Tsokos-Thriller in Sat 1: Zersetzende Einsichten in die Rechtsmedizin
True Crime zur Prime Time: Sat 1 hat den Thriller "Zersetzt" des Charité-Rechtsmediziners Michael Tsokos verfilmt - "nach wahren Begebenheiten".
Michael Tsokos gehört zu den renommiertesten Rechtsmedizinern Deutschlands, in jedem Fall ist der Leiter des Instituts für Rechtsmedizin an der Charité der derzeit wohl bekannteste Vertreter dieses Berufs, wozu neben der Veröffentlichung mehrerer populärer Sachbücher und einer eigenen Sendung für Sat1 auch die zusammen mit Andreas Gößling geschriebenen Thriller um den fiktiven Gerichtsmediziner Dr. Fred Abel beigetragen haben. An diesem Dienstag nun zeigt der Privatsender Sat1 mit „Zersetzt – Ein Fall für Dr. Abel“ den ersten von drei geplanten True-Crime-Thrillern nach den Tsokos-Romanen.
Der wichtigste Hinweis wird ganz am Anfang gegeben: „Nach wahren Begebenheiten“, heißt es im Vorspann zum Film, denn Tsokos hat für seine Romane auf reale Fälle zurückgegriffen. Den Dreharbeiten unter Regisseur Hansjörg Thurn („Wanderhure“) stand er zudem nicht nur beratend zur Seite, er hat Dr.-Abel-Darsteller Tim Bergmann („Taunuskrimi“) auch bei Obduktionen zuschauen lassen.

▸ **BEREITGESTELLTE DATEN**:

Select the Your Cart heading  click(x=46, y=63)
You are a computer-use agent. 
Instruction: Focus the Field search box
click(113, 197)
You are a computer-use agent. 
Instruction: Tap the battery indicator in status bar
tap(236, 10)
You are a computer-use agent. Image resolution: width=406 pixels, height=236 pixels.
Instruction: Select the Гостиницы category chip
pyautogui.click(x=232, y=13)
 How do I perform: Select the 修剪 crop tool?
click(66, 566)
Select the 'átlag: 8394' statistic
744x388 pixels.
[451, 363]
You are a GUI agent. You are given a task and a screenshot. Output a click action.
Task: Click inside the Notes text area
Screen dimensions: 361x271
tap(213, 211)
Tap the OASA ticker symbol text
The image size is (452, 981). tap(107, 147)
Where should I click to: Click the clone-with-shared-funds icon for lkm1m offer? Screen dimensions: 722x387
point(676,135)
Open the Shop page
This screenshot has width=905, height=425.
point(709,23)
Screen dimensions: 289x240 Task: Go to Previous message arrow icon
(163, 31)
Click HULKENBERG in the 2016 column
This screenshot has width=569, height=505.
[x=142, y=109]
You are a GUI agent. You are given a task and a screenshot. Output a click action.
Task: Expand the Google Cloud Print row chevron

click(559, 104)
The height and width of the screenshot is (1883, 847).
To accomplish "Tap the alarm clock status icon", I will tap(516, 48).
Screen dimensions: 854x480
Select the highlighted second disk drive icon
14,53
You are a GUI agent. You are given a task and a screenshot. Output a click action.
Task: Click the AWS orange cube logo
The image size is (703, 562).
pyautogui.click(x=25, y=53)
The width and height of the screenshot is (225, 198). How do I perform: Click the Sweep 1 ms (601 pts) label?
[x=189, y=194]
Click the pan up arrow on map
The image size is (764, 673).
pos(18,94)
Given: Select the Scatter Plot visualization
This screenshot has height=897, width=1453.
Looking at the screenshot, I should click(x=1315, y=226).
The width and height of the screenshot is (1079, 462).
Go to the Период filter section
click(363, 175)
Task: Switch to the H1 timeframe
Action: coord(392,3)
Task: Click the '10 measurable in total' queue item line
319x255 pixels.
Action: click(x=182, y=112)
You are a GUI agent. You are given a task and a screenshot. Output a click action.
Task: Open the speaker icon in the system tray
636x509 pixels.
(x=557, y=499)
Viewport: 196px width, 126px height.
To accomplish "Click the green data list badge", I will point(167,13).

▸ **ARBEITSAUFTRAG 1**: Welcher Schauspieler spielt laut dem Artikel über die Tsokos-Verfilmung den Gerichtsmediziner Dr. Abel?
▸ **ARBEITSAUFTRAG 2**: Führen Sie den Artikel über die Sat-1-Verfilmung des Tsokos-Thrillers ab seinem letzten Satz weiter.

▸ **SCHRIFTLICHE ANTWORT 1**: Tim Bergmann spielt Dr. Abel.

▸ **SCHRIFTLICHE ANTWORT 2**:
Die nüchterne Verteilung der anliegenden Arbeiten im Kollegenkreis sowie das „Public Viewing“ von geöffneten Bauch- und Lungenräumen geben dem Film dabei einen gewissen morbiden Reiz. Die beiden Kalkleichen, die in der moldawischen Teilrepublik Transnistrien (gedreht wurde in Budapest) gefunden werden, reizen hingegen im Film einige Betrachter zum Erbrechen. Dr. Abel wird bei der Identifizierung um Amtshilfe gebeten.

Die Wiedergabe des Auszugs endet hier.